ASSIGNMENT
Your answer is the line containing "This screenshot has height=352, width=716." plus every line after it through the end of the records, printed exactly and free of pictures.

SOURCE DATA
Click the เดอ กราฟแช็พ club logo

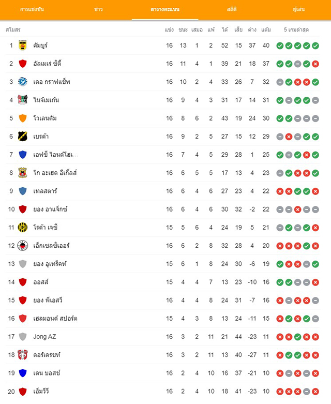coord(23,82)
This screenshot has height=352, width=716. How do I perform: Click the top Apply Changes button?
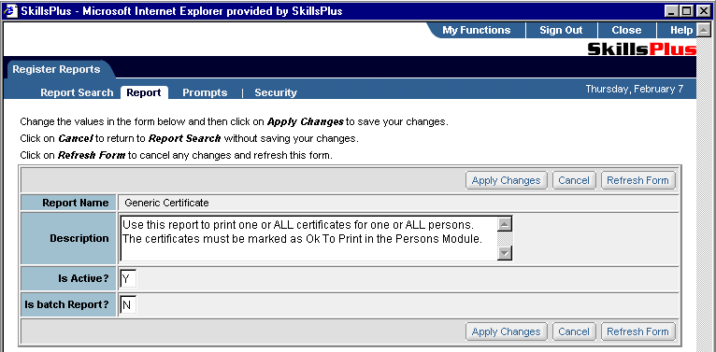tap(506, 180)
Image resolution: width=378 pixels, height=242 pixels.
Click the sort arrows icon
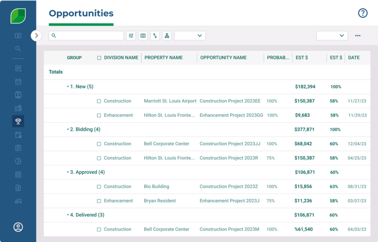(155, 36)
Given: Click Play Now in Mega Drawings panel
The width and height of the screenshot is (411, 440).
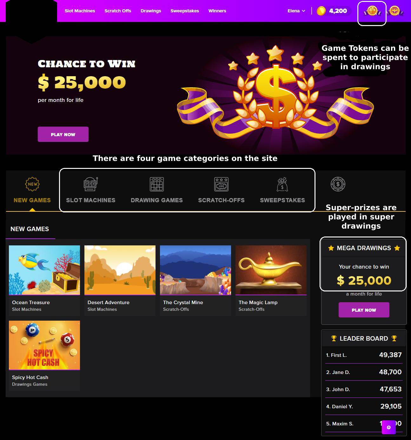Looking at the screenshot, I should 364,310.
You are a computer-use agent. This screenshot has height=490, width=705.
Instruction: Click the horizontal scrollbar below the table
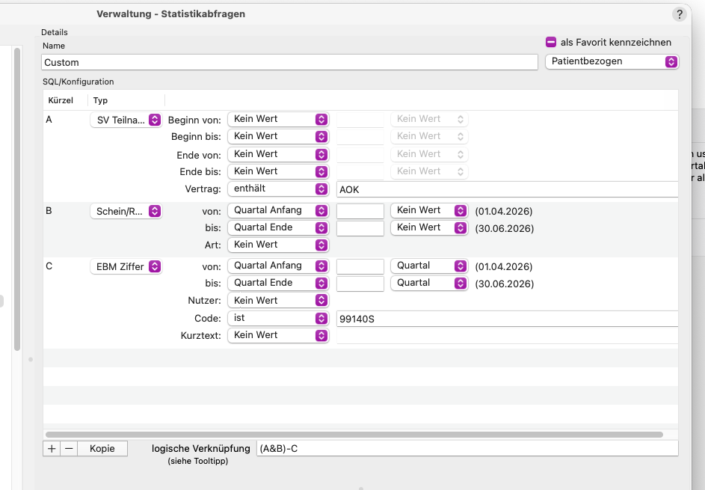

THE COMPLETED TASK
This screenshot has height=352, width=716. How do I perform: Click the top Apply Changes button?
tap(506, 180)
Image resolution: width=378 pixels, height=242 pixels.
Click the sort arrows icon
(155, 36)
Given: Click Play Now in Mega Drawings panel
The width and height of the screenshot is (411, 440).
Looking at the screenshot, I should 364,310.
You are a computer-use agent. This screenshot has height=490, width=705.
Instruction: Click the horizontal scrollbar below the table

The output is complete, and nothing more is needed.